University students may not earn a lot of money, but the Canada Revenue Agency offers a range of deductions and credits, many of which can be carried to future years or transferred to other people. As a result, there are benefits to filing your taxes, even if you are a full-time student.
University Student Income
As a university student, you must declare income earned from employment or other business activities. Similarly, if you receive scholarships, grants, or bursaries, you have to declare any amounts that exceed your tuition and fees as income. Additionally, if you withdraw money from a Registered Educational Savings Plan, you have to declare interest money earned from your RESP as income, but not money contributed to it.
For example, if your parents contributed $4,000 to your RESP, and it earned $400 in interest and you withdrew the entire amount, you would have to declare the $400 interest as income, but not the original $4,000 contributed by your parents.
Tuition Fees and Education Amounts
Your educational institution should send you a tax certificate annually that indicates the tuition and fees you paid for the year. To figure out what amounts you may claim on your tax return, you must transfer the amount of tuition and fees from your tax certificate to line 320 of schedule 11 on your general tax return.
Schedule 11 can also be used to compute your education and textbook amounts. Full-time students may claim $400 per month for their education amount and an additional $65 per month for their textbook amount. Part-time students may claim $120 and $20 per month respectively.

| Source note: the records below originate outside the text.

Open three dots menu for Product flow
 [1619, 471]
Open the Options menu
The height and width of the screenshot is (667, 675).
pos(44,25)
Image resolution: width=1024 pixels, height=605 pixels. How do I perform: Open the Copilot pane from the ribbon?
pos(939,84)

If you do not need to claim the full sum of these amounts on this year’s tax return, you may either carry the remainder forward to future tax returns, or you may transfer it to another person, such as your spouse or common-law partner, your parents, your grandparents, or the parents or grandparents of your spouse or common-law partner. The maximum transfer amount is $5,000 minus the amount you claimed.

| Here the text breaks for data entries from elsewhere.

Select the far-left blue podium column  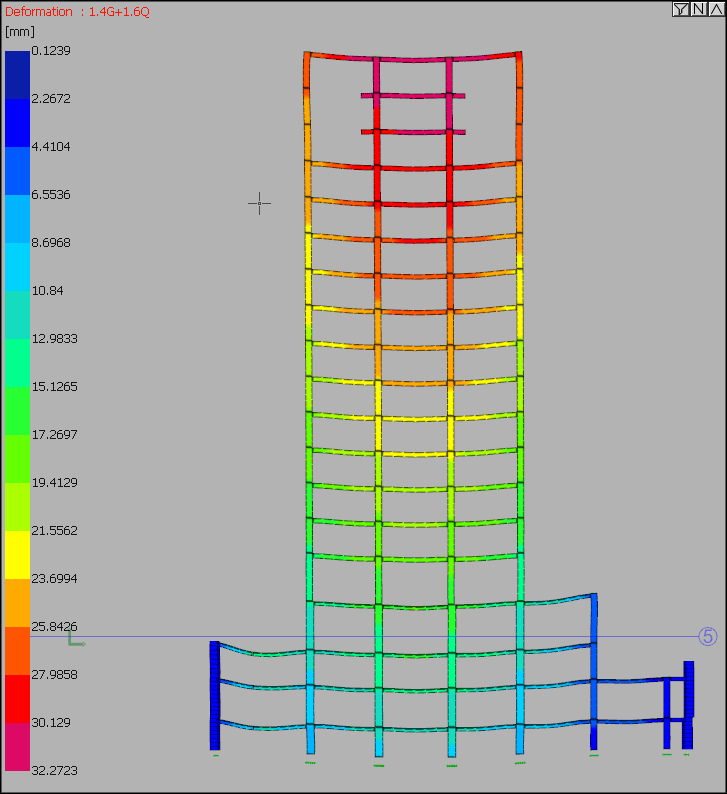pos(214,695)
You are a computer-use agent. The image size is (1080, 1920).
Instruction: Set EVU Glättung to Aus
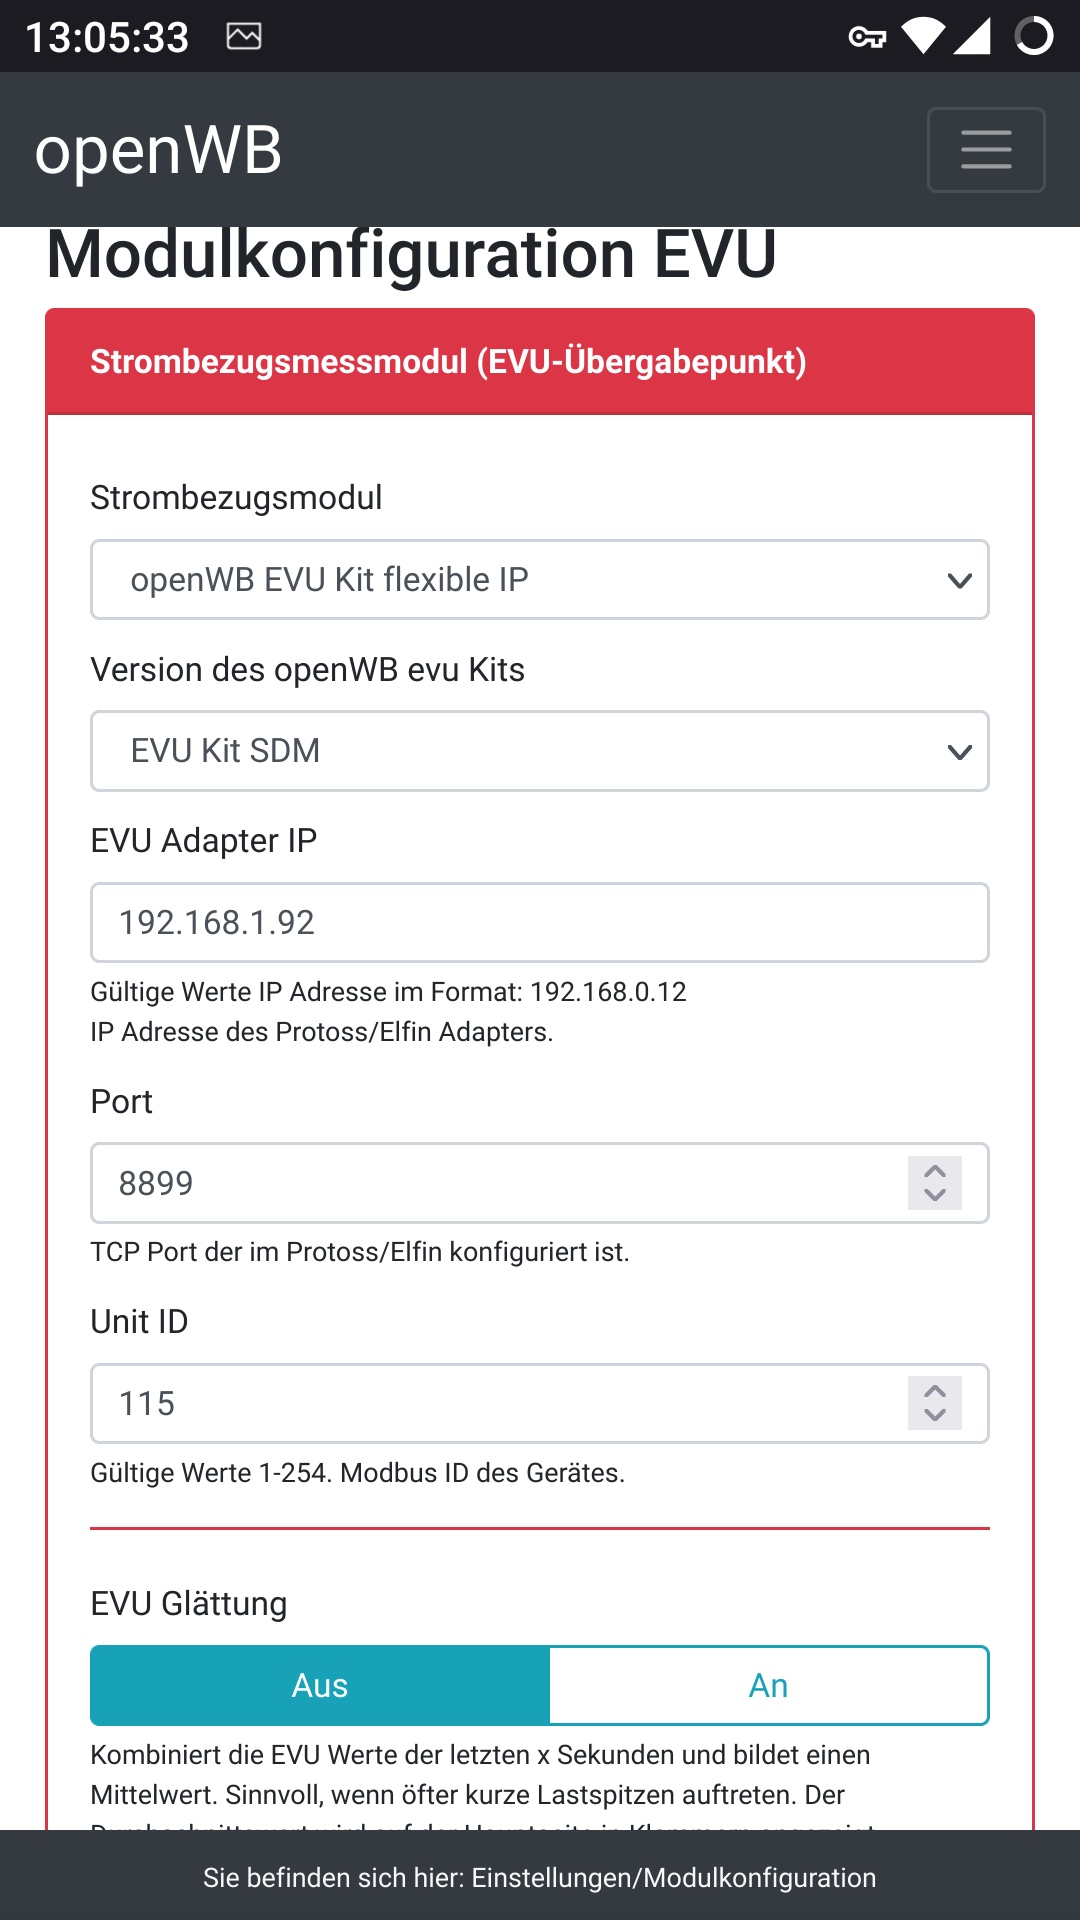click(320, 1686)
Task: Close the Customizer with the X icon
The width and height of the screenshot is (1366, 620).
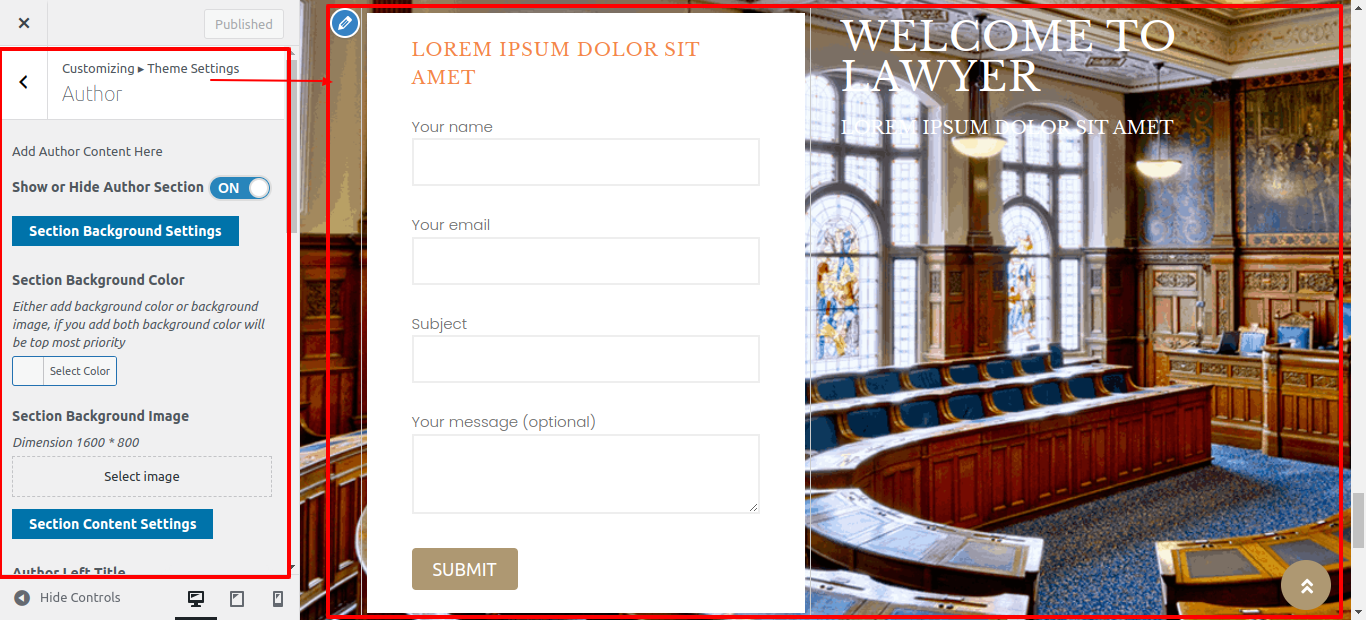Action: 24,23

If you moved to attend a full-time educational program, you may be able to deduct moving expenses on your tax return. It’s important to note that you can only deduct these expenses from scholarships, grants, or bursaries you may have received to pay for your education.

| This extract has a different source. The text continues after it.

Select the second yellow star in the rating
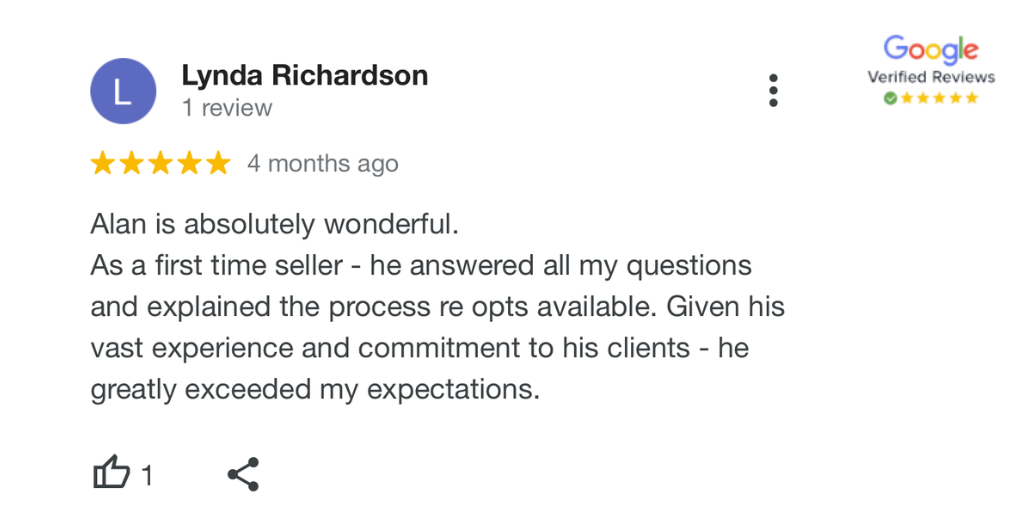1024x529 pixels. click(131, 163)
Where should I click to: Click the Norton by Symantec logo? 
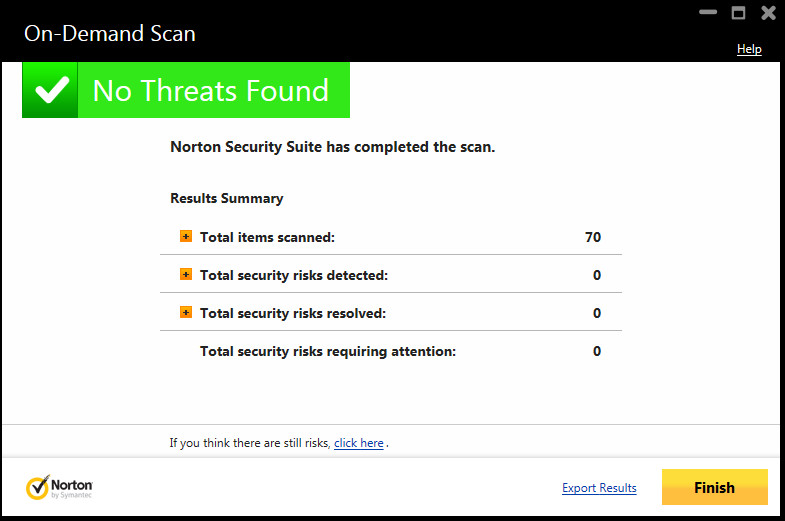60,487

However, if you can prove that you also moved for a job (including a summer job), you may be able to deduct your moving expenses from your employment income.
Student Loan Interest
When you repay your student loans, you are able to claim the interest. Student loan interest claims can be carried forward for up to five tax years after the interest has been paid.
As a university student, there are other claims and deductions for which you may qualify.
If you use public transit to get to school, it is important to save your receipts as you may be able to write off these expenses on line 64 of your tax return.
If you have a child and must pay for childcare while you attend school, you can also deduct your childcare expenses.